|--- Extensive impetigo initially mistaken for tinea.|
|--- Impetigo accounts for 10% of all skin problems that physicians see in children.|
SAN FRANCISCO Mupirocin (Bactroban, SmithKline Beecham) is efficacious in eradicating nasal Staphylococcus aureus carriage as well as routine impetigo, according to the results of several studies highlighted here at the annual meeting of the American Academy of Dermatology.
"Mupirocin is a useful topical agent for patients with eczema who have recurrent staph infections," said Sheila Fallon-Friedlander, MD, a pediatric dermatologist at the University of California, San Diego School of Medicine and Children's Hospital.
Fallon-Friedlander noted that impetigo is the most common primary skin infection. In fact, "10% of all skin problems that physicians see for children relate to impetigo," she said. Furthermore, impetigo represents 1% of all pediatric visits.
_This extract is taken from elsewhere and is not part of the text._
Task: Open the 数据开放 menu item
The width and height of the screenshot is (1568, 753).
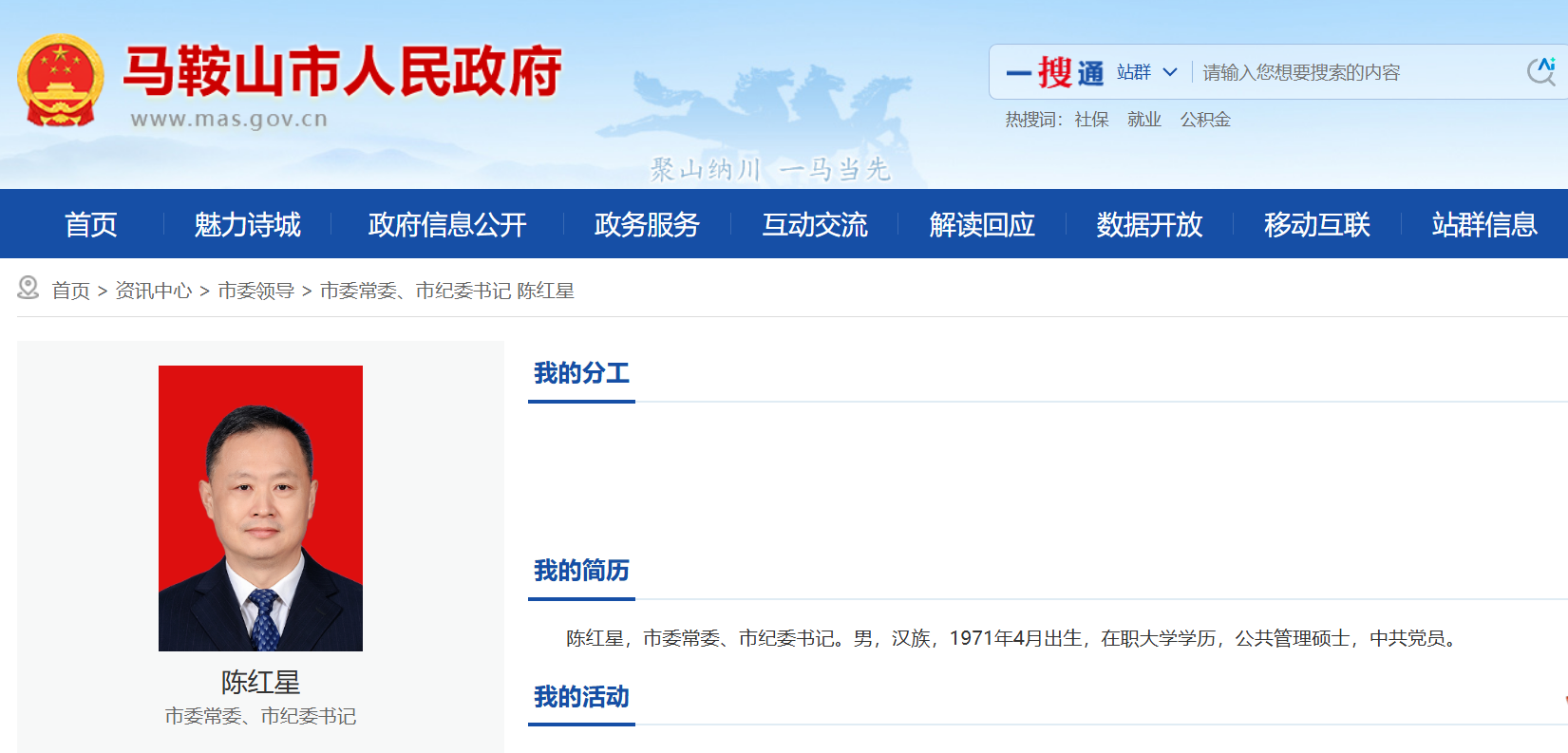Action: pos(1149,224)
The epidemiology of the disease has changed over the past decade. "Today, the vast majority of cases are secondary to S. aureus rather than strep," said Fallon-Friedlander. Secondarily infected eczema is on the rise, too.
Moreover, there is an increasing incidence of erythromycin resistance, estimated at 10% to 40%, depending on where the patient lives and the frequency of treatment. Fallon-Friedlander noted that the erythromycin resistance rate in 1995 was 52% in Australia and 43% in Japan, compared with only 18% in San Diego this February.
From this data, clinicians might conclude that erythromycin should not be used in countries such as Australia and Japan.
"But you've got to remember that these are in vitro numbers. These are numbers for bacteria that have been tested in the laboratory," said Fallon-Friedlander. In reality, "we have found that in vitro is not always equivalent to in vivo." Patients often respond to the drug even when the organism is "resistant" by laboratory standards.
One recently published study by M. L. Misko et al in Pediatric Dermatology noted that patients with erythromycin-resistant organisms may still respond to the drug. Of 98 Texas patients with superficial skin infections, 87% grew S. aureus and 26% of S. aureus isolates were erythromycin resistant. However, there was only one treatment failure when erythromycin was used as therapy.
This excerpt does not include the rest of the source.